### Task brief
Transcribe each line of the records below exactly, excluding any embedded images.

### Data
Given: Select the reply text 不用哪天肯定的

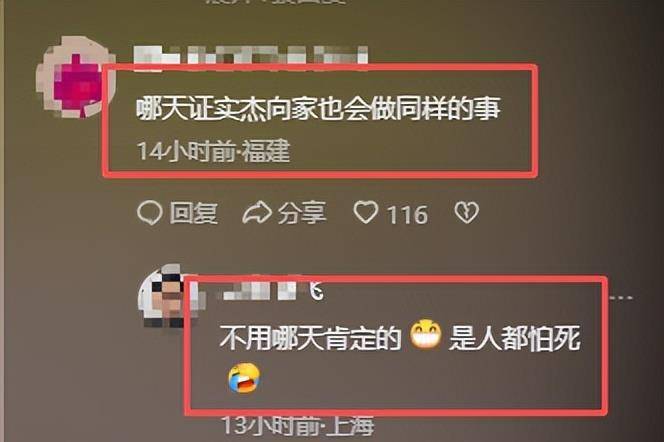Looking at the screenshot, I should (x=310, y=338).

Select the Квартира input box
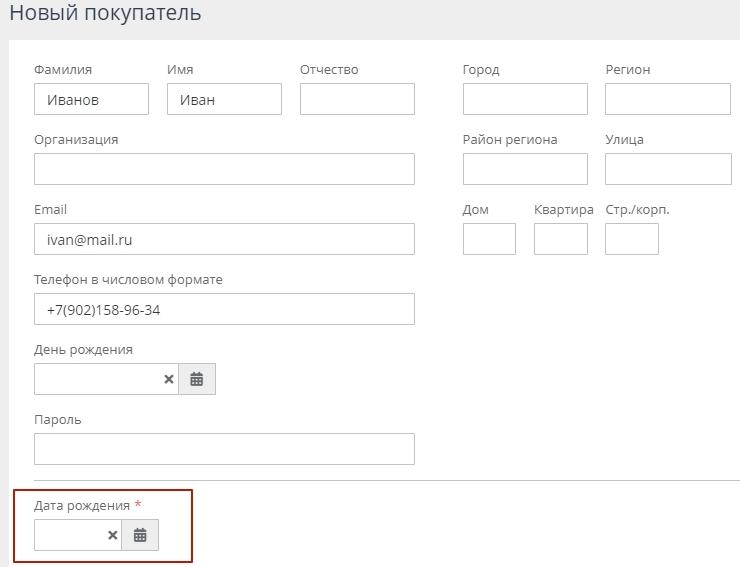[x=560, y=239]
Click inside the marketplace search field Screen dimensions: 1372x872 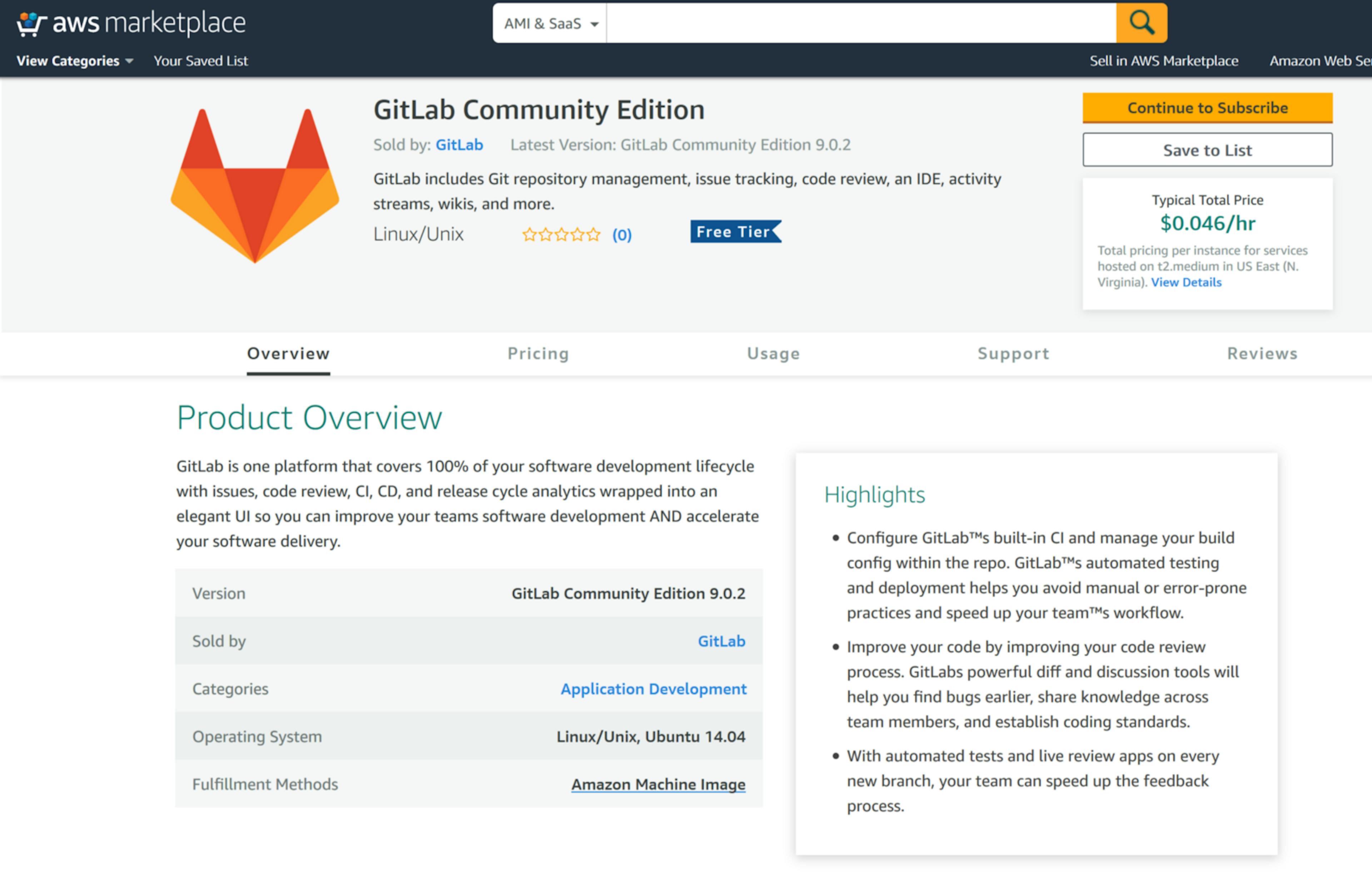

### Solution
Given: Select the reply text 不用哪天肯定的

Looking at the screenshot, I should (x=310, y=338).

Select the Квартира input box
[x=560, y=239]
Click inside the marketplace search field Screen dimensions: 1372x872 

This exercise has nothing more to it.